The Irish Times view on the Ukraine war anniversary: a terrible toll, with no end in sight

Invasion has not only failed spectacularly to achieve Putin’s objectives but has succeeded in uniting Europe and US in new common purpose

A Ukrainian soldier,  rests in a dugout on the front line near Bakhmut, in the Donetsk region, earlier this week (Photo by Anatolii Stepanov / AFP)
A Ukrainian soldier, rests in a dugout on the front line near Bakhmut, in the Donetsk region, earlier this week (Photo by Anatolii Stepanov / AFP)

A year ago Vladimir Putin had hoped blitzkrieg-like strikes, emulating Germany’s seizure of Poland to open the second World War, would see Kyiv fall within days. He had counted on the collapse of what his intelligence told him was a weak, easily demoralised Ukrainian army and a people ready to be liberated from a “neo-Nazi”regime.

A year on, forecasts on all sides are, instead, of a prolonged war. Russia’s troops are bogged down in what is now a first World War repeat, trench warfare in the vast muddy plains of eastern Ukraine. His latest offensive advances inch by inch, sacrificing thousands of largely untrained recruits in human waves that are mown down. It is a quagmire of historic proportions.
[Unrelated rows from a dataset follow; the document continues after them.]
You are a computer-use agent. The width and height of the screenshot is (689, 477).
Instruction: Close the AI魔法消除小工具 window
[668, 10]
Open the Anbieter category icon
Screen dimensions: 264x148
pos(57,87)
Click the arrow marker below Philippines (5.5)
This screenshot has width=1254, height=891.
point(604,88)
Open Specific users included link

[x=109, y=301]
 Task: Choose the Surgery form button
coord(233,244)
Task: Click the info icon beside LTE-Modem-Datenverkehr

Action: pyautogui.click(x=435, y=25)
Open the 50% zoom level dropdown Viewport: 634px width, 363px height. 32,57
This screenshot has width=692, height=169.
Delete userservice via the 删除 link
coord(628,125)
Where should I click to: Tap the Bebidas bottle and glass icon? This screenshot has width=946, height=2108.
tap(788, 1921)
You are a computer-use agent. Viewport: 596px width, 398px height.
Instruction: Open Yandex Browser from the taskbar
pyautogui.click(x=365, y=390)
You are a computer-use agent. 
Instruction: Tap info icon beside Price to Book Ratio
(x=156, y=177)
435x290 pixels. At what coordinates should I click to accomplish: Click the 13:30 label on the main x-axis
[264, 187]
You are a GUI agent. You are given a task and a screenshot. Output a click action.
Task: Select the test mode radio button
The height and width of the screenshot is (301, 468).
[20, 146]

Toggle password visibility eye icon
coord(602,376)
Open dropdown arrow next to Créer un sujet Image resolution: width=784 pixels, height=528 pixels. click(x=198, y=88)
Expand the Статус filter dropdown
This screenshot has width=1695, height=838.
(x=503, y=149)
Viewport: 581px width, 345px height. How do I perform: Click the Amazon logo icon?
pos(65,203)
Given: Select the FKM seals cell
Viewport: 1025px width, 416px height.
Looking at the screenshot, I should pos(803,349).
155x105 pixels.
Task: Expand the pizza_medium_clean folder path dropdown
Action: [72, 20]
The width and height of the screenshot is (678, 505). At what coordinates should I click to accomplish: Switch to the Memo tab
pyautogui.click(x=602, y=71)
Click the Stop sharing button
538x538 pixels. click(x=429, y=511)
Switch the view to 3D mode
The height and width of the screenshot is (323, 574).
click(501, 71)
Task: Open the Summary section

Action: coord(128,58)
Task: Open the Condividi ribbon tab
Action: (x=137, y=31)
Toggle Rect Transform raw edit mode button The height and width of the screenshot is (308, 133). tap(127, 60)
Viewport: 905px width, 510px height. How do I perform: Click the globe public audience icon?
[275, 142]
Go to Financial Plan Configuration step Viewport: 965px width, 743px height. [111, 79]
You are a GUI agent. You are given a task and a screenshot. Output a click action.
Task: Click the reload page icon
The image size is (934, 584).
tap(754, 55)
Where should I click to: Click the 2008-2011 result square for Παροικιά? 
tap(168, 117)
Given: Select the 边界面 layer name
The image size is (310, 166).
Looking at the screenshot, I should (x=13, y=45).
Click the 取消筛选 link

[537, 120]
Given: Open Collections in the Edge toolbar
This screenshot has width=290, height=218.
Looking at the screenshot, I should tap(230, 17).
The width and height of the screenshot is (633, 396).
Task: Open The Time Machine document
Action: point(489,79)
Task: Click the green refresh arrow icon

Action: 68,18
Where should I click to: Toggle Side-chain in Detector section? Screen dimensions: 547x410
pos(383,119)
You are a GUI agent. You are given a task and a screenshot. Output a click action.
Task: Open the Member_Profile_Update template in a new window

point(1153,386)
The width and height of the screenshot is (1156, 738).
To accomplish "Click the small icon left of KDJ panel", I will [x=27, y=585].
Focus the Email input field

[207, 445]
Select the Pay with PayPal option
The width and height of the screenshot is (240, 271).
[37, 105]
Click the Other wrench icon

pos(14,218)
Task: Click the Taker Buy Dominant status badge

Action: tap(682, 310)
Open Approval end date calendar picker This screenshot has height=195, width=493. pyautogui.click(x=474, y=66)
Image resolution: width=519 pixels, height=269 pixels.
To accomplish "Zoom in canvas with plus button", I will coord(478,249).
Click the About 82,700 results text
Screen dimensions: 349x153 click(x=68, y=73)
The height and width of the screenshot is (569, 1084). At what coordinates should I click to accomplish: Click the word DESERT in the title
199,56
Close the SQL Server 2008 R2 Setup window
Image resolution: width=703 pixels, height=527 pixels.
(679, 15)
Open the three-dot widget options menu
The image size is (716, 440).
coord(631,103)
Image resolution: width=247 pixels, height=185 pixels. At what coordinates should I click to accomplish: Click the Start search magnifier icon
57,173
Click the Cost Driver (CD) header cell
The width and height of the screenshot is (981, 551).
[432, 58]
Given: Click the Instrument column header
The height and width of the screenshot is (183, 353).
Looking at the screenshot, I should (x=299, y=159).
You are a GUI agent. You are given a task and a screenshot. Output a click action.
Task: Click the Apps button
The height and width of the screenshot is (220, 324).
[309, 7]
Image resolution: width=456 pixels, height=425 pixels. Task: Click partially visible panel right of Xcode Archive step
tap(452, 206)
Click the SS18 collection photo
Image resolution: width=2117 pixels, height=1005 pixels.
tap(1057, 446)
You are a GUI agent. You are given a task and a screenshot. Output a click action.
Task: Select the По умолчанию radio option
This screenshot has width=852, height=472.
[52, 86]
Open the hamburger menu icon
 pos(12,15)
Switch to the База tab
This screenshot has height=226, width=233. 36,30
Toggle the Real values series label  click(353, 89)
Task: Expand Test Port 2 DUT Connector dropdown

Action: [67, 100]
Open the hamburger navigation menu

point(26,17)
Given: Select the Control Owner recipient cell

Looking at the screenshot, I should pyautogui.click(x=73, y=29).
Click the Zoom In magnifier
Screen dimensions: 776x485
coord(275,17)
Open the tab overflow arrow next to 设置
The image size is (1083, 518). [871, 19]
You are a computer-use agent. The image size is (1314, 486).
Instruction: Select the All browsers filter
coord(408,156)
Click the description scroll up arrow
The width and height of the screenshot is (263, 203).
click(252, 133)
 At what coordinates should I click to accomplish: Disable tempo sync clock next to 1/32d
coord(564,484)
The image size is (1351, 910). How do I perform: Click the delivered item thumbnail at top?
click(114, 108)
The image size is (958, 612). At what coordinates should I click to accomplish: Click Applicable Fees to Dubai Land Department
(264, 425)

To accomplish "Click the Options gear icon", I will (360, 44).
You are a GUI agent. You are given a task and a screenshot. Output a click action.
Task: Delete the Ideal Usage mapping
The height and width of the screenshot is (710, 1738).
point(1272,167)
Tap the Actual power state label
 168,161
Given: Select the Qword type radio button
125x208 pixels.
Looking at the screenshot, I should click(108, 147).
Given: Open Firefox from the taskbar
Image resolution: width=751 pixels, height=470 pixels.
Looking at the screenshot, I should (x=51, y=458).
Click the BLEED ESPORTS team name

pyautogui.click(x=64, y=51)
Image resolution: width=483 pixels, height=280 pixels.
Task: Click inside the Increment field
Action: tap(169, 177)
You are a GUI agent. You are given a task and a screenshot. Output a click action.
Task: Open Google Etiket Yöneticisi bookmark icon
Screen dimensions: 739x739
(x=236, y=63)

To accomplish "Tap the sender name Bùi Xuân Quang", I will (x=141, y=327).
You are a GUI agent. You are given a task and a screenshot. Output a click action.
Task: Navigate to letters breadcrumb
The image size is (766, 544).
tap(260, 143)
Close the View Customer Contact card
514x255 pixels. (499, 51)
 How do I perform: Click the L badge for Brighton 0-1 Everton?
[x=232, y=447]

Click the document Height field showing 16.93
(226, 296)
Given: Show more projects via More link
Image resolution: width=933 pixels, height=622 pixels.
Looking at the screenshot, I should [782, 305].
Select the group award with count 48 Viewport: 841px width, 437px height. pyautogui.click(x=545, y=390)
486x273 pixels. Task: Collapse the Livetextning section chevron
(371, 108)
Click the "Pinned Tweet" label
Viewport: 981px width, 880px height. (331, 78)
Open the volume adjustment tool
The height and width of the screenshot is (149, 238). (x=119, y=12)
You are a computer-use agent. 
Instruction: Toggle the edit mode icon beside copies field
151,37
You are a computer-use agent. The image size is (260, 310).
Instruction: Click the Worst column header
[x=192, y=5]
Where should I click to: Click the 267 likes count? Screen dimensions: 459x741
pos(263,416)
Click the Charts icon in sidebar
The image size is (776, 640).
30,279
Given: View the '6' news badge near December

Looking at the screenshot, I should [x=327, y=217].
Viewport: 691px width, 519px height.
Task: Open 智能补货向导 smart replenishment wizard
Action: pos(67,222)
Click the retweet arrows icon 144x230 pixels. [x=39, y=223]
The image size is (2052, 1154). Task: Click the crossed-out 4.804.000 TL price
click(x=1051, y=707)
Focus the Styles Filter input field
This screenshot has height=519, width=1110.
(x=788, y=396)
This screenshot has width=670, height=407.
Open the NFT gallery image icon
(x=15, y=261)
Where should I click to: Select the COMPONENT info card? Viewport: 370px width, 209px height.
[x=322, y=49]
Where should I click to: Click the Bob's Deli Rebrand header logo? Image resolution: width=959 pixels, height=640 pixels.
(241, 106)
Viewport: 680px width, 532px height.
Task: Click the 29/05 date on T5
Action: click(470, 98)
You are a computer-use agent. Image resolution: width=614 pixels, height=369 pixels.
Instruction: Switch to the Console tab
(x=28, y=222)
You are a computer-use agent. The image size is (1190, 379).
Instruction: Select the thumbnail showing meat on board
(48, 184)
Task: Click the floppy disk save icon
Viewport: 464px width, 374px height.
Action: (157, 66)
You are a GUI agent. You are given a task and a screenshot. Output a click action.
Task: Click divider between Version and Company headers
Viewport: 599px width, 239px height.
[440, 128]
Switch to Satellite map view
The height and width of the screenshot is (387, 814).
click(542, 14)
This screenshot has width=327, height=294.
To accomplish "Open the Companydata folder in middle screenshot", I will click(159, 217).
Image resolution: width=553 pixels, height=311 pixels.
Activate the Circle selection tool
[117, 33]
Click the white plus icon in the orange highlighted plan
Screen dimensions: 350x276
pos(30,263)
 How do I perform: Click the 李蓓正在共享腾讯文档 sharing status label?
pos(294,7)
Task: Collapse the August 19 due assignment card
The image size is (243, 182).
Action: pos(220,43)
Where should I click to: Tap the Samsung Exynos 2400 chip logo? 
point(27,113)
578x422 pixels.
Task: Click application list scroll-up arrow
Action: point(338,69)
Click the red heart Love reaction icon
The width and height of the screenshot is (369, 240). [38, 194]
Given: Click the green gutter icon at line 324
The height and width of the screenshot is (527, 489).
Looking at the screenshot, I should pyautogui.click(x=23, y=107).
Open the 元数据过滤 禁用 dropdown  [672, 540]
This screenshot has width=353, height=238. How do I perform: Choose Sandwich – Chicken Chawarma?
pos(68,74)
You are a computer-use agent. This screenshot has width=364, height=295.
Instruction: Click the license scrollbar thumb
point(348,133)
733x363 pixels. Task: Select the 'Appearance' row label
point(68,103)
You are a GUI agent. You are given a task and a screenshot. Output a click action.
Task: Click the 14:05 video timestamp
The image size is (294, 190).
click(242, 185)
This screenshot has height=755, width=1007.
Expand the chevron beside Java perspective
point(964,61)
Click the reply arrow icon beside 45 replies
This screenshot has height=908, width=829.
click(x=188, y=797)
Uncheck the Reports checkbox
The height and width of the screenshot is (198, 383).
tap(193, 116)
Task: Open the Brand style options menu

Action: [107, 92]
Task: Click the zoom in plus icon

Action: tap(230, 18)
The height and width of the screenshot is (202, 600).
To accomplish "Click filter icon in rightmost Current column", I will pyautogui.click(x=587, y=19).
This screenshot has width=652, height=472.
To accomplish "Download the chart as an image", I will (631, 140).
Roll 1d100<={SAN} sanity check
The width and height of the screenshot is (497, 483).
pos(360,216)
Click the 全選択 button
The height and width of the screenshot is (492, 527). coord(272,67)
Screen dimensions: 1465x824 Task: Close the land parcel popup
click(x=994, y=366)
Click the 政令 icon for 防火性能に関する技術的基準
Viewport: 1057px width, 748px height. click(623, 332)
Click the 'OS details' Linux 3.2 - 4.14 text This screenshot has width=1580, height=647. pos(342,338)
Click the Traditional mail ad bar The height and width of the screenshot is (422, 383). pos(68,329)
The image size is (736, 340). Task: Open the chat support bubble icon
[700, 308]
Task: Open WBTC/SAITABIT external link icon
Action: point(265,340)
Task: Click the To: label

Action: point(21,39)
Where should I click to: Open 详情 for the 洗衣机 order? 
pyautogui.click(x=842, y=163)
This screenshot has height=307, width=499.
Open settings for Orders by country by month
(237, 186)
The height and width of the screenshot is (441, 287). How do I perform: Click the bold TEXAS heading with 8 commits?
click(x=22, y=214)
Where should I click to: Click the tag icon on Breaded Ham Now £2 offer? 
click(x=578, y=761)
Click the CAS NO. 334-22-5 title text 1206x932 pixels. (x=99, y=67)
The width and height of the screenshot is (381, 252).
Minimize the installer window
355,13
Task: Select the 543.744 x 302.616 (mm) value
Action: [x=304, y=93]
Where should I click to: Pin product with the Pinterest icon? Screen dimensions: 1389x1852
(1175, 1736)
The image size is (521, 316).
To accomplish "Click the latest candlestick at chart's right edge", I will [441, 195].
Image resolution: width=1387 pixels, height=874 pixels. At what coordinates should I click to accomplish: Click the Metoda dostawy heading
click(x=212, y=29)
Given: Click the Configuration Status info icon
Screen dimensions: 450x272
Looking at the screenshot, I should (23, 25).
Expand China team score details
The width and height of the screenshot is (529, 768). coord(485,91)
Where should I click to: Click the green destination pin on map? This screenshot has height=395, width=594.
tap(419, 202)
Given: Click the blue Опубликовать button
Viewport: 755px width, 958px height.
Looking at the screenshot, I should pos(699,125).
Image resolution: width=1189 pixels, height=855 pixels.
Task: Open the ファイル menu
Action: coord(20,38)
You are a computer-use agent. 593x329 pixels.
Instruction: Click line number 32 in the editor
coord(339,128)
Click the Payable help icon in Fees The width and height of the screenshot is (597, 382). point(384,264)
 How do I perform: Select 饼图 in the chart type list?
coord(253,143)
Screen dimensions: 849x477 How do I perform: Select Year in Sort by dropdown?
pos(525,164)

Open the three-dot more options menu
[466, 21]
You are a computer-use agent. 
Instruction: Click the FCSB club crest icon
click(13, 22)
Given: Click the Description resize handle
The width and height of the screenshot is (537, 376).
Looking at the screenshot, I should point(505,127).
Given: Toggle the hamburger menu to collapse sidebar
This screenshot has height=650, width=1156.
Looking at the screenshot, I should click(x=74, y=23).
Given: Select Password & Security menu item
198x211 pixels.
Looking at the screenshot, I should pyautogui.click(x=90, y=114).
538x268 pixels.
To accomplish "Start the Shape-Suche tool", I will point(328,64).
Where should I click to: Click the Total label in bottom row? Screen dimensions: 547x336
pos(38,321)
Putin’s army, outclassed by a much smaller but more mobile and highly motivated Ukrainian force, has taken – Western intelligence sources say – up to 200,000 casualties, and lost some 4,500 armoured vehicles, 63 fixed-wing aircraft , 12 ships and 63 artillery systems. Russia has also used up most of its pre-war stock of 3,000-3,500 long-range missiles. It now controls only 17 per cent of Ukraine’s internationally recognised territory, and has been forced to abandon half the land it seized in the war’s early weeks.

Putin is having real difficulties in replenishing men – a draft call to add 300,000 troops was met by 500,000 young people fleeing the country – and materials. His economy has been hit hard by sanctions, vital oil exports crippled, and Russia has been cut off from global financial markets and western supply chains. Russia expects its income from energy, accounting for about 40 per cent of government revenue, to drop 23 per cent this year. Others expect the fall to be far larger. It will spend a third of national income this year on defence and security.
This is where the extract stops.